ASSIGNMENT:
Word for word, write out all the entries below, omitting every picture.

[Saved data entries]
§

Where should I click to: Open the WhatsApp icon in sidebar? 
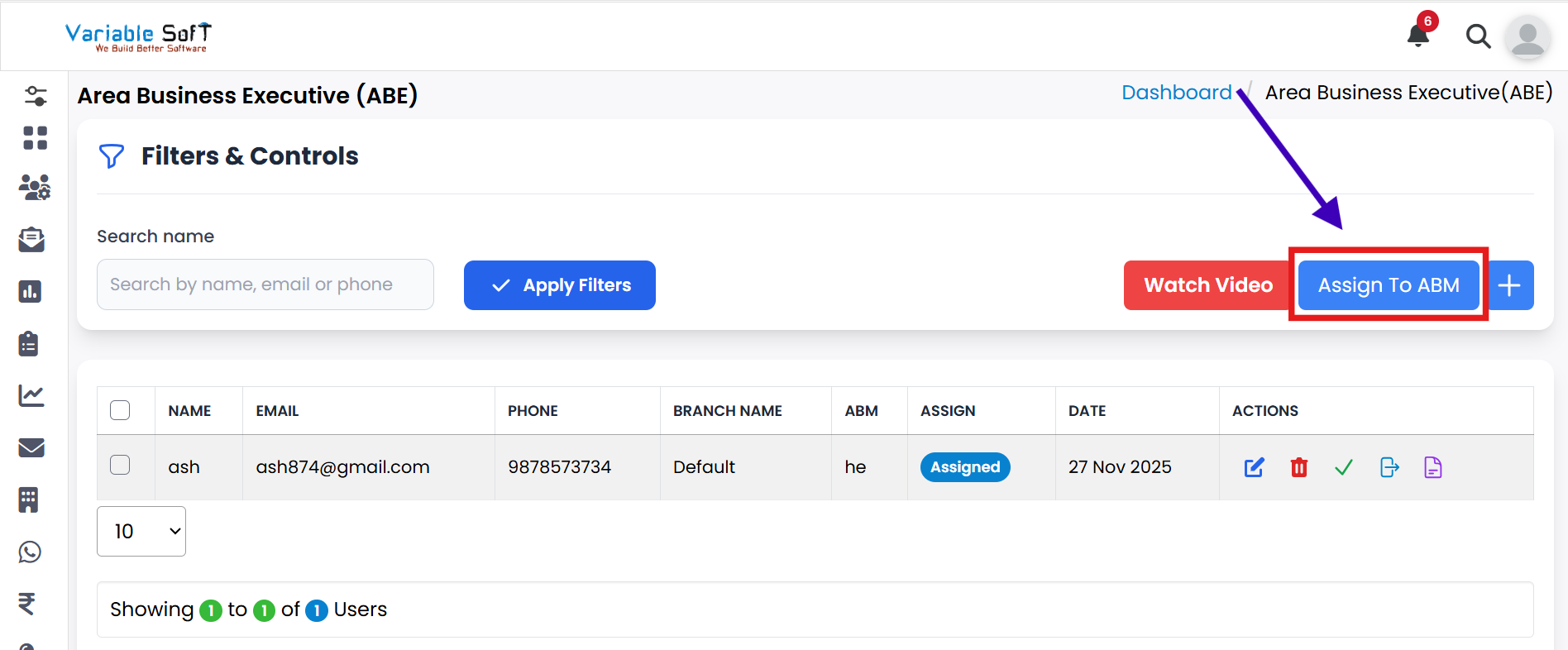pos(31,552)

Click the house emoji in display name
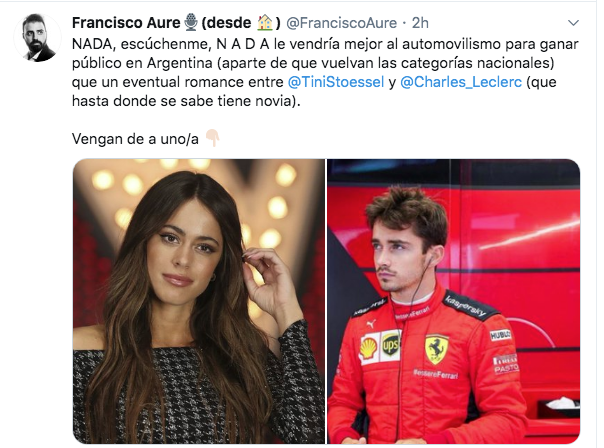pyautogui.click(x=265, y=22)
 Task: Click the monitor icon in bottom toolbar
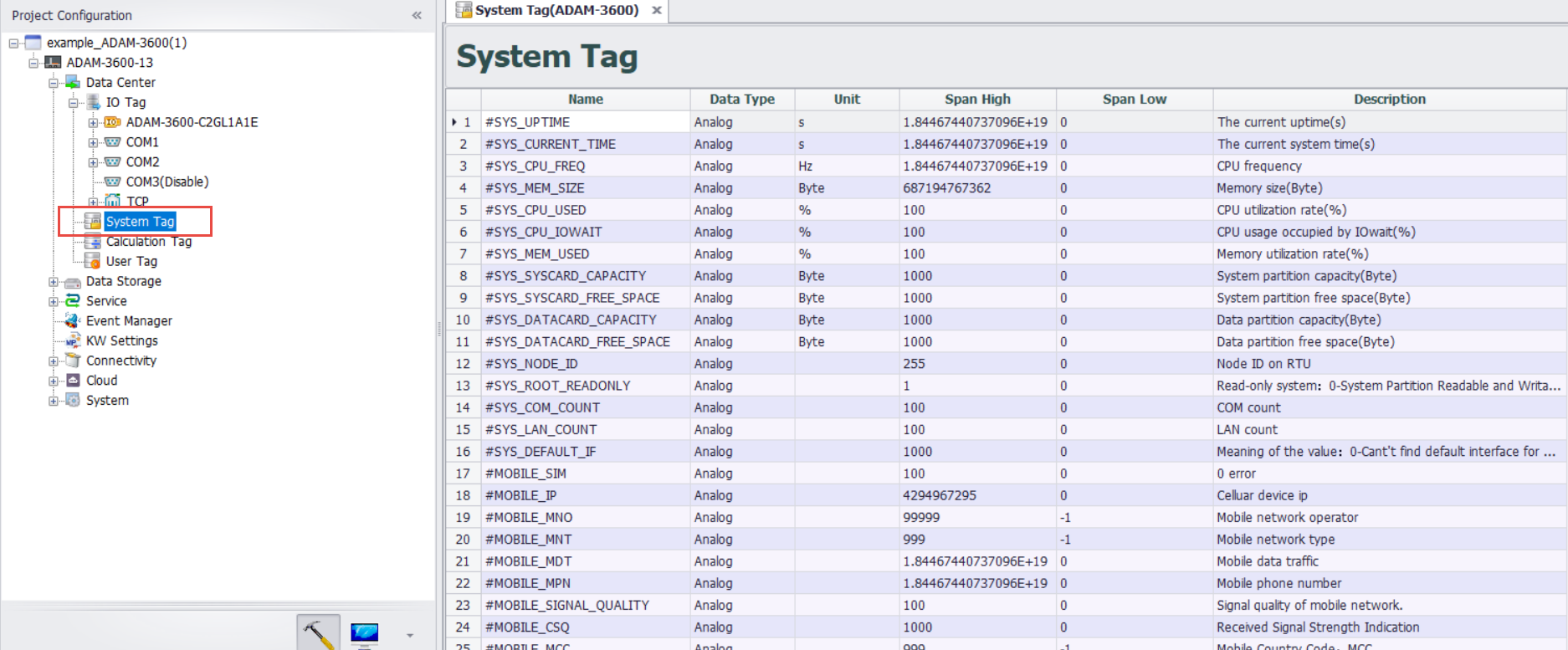[x=364, y=634]
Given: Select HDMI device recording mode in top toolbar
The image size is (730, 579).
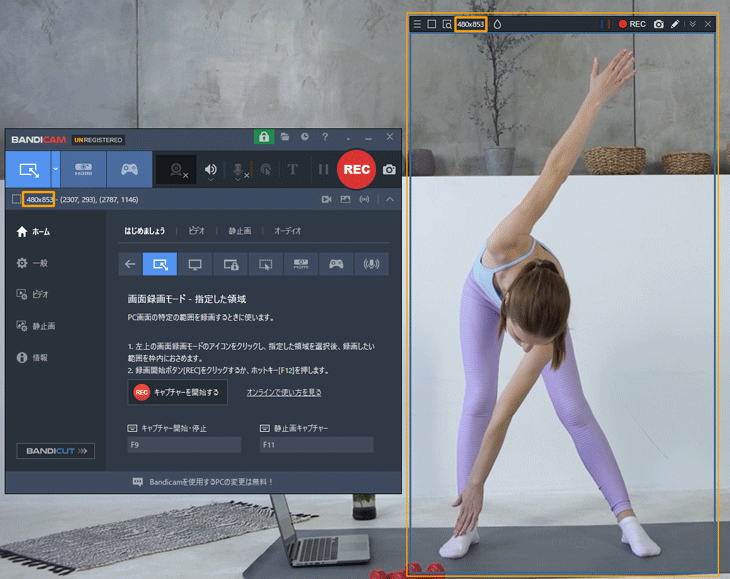Looking at the screenshot, I should point(84,169).
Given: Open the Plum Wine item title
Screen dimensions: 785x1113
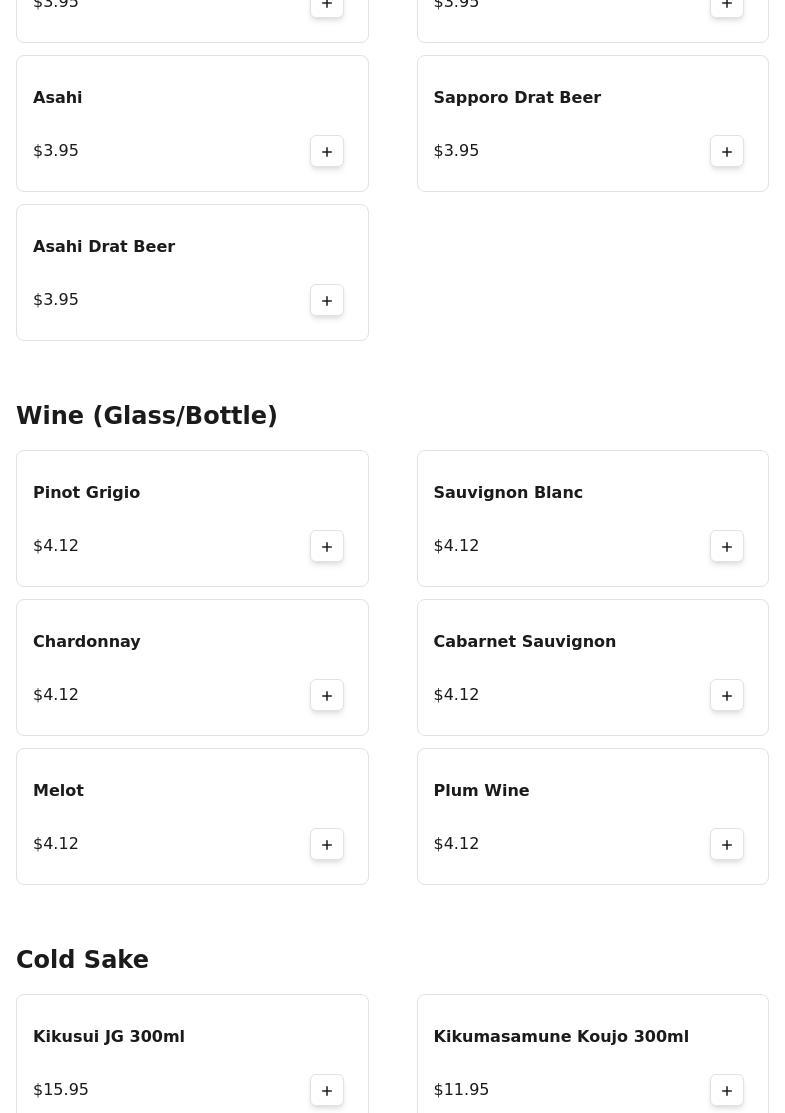Looking at the screenshot, I should point(481,790).
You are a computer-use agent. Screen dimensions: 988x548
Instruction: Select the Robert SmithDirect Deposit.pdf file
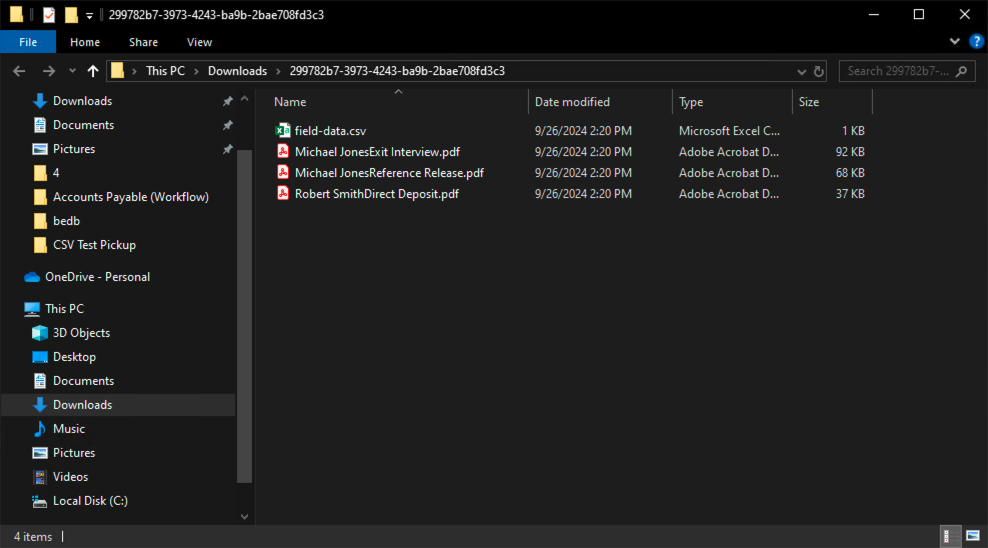click(x=376, y=194)
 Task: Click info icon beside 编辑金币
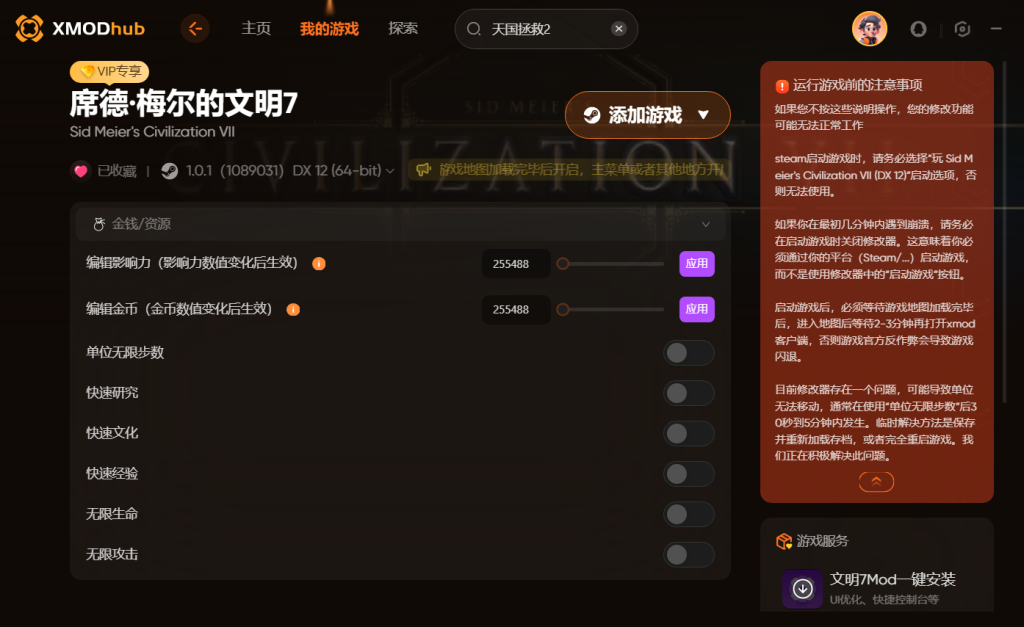tap(293, 310)
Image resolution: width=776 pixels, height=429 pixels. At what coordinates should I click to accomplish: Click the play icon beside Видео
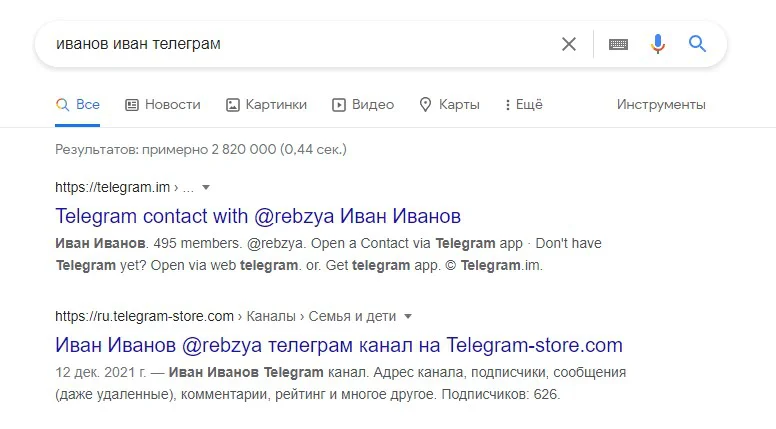click(339, 105)
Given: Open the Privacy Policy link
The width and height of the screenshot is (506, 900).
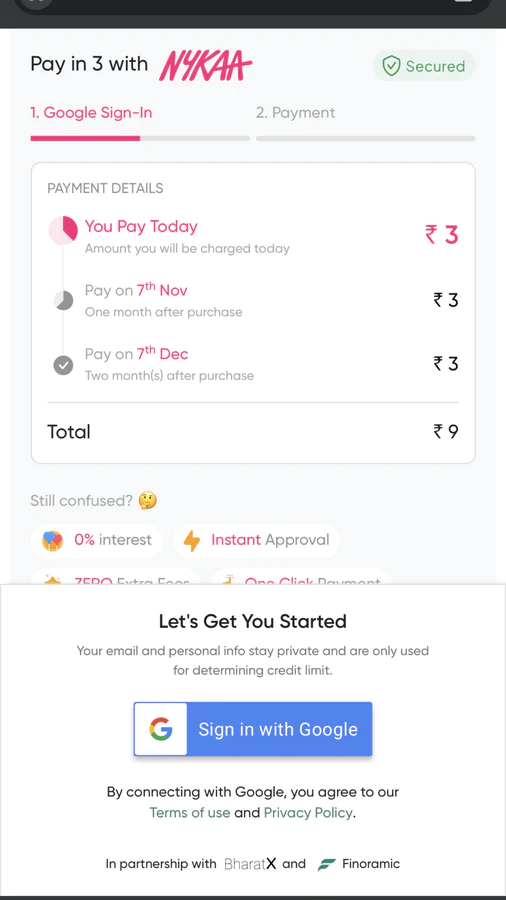Looking at the screenshot, I should coord(308,813).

§

ANSWER BELOW:
Where should I click to: Open the WhatsApp icon in sidebar? 
pos(31,552)

Click the house emoji in display name
pyautogui.click(x=265, y=22)
 Task: Click the monitor icon in bottom toolbar
[x=364, y=634]
Given: Select HDMI device recording mode in top toolbar
The image size is (730, 579).
Looking at the screenshot, I should point(84,169).
Given: Open the Plum Wine item title
Screen dimensions: 785x1113
Looking at the screenshot, I should point(481,790).
You are a computer-use agent. Screen dimensions: 988x548
Instruction: Select the Robert SmithDirect Deposit.pdf file
click(x=376, y=194)
 Task: Click info icon beside 编辑金币
tap(293, 310)
Image resolution: width=776 pixels, height=429 pixels. At what coordinates should I click to accomplish: Click the play icon beside Видео
click(339, 105)
Given: Open the Privacy Policy link
The width and height of the screenshot is (506, 900).
Looking at the screenshot, I should coord(308,813).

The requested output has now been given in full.